Screenshot grounding data:
#####

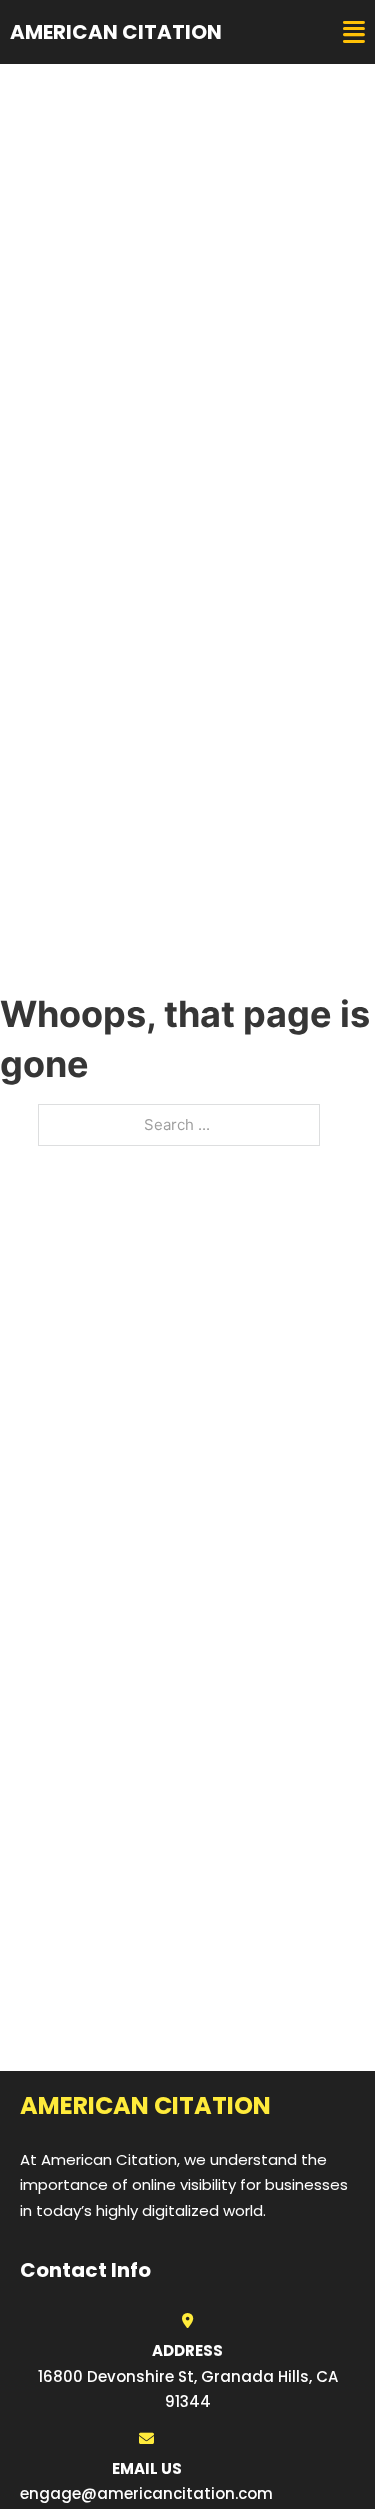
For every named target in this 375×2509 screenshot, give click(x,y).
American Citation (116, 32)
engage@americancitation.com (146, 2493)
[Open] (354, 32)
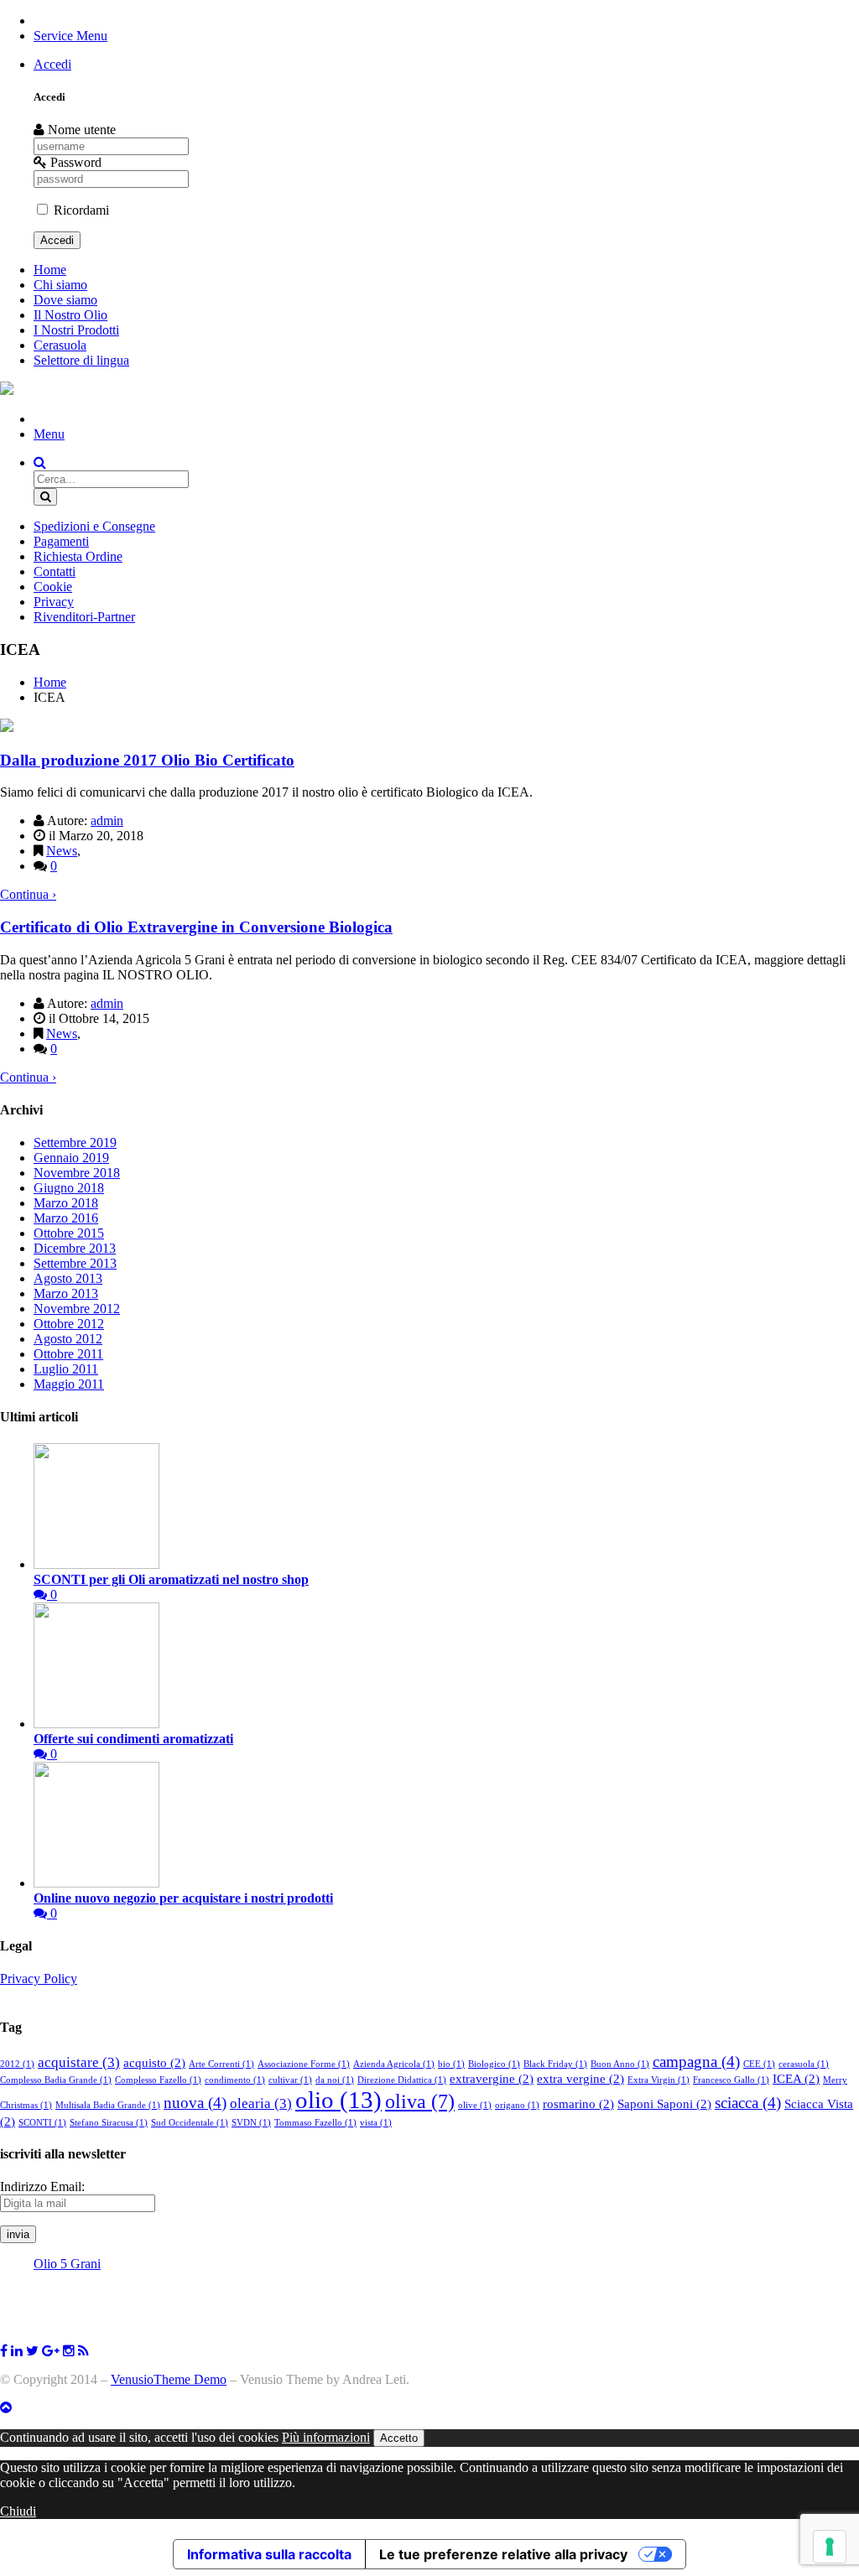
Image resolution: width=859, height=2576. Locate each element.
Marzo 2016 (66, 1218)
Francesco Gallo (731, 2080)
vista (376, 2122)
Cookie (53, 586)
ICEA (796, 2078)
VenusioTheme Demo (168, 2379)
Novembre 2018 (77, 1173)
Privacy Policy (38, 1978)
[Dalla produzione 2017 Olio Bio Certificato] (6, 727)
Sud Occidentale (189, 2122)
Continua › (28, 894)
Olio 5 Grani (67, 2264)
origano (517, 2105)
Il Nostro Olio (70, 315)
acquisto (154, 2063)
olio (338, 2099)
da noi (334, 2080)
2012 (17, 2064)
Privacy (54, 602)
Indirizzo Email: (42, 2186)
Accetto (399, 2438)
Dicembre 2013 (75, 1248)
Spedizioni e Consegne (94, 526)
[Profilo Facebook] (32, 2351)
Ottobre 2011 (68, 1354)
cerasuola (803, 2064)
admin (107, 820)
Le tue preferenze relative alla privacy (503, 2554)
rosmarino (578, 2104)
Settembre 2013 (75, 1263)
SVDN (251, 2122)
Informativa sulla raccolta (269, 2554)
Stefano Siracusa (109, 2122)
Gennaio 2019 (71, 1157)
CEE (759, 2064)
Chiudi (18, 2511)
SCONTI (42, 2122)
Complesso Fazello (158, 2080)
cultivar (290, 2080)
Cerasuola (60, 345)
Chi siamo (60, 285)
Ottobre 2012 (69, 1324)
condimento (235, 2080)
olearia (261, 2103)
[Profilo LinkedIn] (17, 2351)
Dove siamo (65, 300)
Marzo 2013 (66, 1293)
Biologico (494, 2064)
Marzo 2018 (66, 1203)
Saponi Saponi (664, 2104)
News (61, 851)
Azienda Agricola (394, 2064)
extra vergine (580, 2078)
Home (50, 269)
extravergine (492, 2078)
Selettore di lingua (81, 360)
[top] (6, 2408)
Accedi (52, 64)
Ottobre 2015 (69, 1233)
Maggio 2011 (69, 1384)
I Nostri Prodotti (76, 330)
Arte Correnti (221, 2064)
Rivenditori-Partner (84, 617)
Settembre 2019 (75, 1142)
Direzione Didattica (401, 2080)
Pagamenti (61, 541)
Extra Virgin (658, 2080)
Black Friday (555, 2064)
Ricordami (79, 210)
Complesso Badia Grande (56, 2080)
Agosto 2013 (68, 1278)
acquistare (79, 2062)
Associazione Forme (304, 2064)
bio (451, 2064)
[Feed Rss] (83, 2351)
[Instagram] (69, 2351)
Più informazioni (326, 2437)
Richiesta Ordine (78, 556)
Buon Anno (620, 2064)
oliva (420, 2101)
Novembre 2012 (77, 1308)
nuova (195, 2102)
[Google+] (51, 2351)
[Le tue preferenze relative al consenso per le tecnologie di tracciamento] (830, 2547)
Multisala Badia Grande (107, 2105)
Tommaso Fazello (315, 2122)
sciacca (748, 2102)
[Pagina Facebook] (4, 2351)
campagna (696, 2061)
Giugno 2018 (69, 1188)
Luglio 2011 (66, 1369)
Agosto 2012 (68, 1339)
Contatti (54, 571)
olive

#####

▶ **WORK TASK**
State the number of lines in the records that contain the string "Ottobre". Nothing else is needed.

▶ **RESPONSE TO THIS EXERCISE**
3